Most mornings we wake up and take for granted the beautiful sunshine and blue skies.
It’s only when it rains day after day that we value the sunshine
And for many of us, the same goes for our mental health. When life is good, and things are running smoothly, no hiccups or bumps along the way, we take it in our stride and don’t consider the “what ifs” or the darker side of life.
According to the Black Dog Institute, one in five Australians – that’s 20% of the population — experience a mental illness in any one year – that’s a depressive, anxiety or substance use disorder. This implies that for many, mental health is not something that can automatically be assumed.

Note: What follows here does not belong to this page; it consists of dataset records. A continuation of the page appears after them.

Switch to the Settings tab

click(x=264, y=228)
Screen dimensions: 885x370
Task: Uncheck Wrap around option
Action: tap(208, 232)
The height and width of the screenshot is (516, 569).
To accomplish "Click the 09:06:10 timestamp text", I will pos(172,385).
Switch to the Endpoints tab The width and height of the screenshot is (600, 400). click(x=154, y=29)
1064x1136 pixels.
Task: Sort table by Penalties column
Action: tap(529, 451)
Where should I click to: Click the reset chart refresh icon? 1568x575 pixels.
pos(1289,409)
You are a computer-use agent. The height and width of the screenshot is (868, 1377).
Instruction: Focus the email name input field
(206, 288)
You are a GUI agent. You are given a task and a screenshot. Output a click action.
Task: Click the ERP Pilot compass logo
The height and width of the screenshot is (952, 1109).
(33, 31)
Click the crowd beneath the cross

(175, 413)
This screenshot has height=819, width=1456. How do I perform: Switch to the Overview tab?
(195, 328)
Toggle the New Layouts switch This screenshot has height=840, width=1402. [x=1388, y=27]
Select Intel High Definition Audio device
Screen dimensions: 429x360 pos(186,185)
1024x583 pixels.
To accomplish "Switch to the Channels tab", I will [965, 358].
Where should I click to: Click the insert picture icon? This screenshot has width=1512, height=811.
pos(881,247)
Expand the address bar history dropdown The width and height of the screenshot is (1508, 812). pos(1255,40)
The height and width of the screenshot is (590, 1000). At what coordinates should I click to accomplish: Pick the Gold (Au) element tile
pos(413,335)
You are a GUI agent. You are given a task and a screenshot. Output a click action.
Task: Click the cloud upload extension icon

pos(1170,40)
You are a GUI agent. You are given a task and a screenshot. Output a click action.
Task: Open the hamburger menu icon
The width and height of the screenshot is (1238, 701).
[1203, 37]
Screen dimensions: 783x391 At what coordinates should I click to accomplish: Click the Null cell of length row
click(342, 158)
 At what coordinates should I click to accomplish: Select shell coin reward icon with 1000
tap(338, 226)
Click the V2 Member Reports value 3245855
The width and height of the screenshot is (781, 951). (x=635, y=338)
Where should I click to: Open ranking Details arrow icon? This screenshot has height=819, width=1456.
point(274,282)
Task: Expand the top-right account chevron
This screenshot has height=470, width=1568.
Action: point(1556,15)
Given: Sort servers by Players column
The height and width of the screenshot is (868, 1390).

So then, what is mental health? According to the World Health Organization, mental health is “a state of well-being in which every individual realises his or her own potential, can cope with the normal stresses of life, can work productively and fruitfully, and is able to make a contribution to her or his community.” A general definition that pays attention to what is positive and what is successful or productive in a person’s life rather than what is the problem. It’s the idea that mental health is about our emotional, our psychological and our social wellness and not about what our problems are. Unfortunately, for those 20% of the population, and for some of us who at various times in our lives go through periods where our mental health is not good, we are not able to perform optimally at work, or to be social, and our day-to-day stressors FEEL too overwhelming. Our mental health is compromised.
To be honest, good mental health is not just the mere absence of mental illness or the absence of a diagnosis of anxiety or depression. I believe that good mental health is also about feeling equipped to manage with life’s challenges, sustain healthy relationships, contribute to the community and importantly, take pleasure and satisfaction from life. When we have a sense of belonging and connection and wake up in the morning with a sense of purpose in our life this helps our mental wellbeing.
Just like taking the sunshine for granted, it can be so easy to take our mental health for granted too and to prioritise other things. Be aware, don’t wait until you feel bad to act. Simple things like spending time with family or friends, taking time out in nature, participating in fun activities, learning a new hobby or language, doing some volunteering all contribute towards ensuring good mental health. And remember, reach out… talk to someone if you are not feeling ok.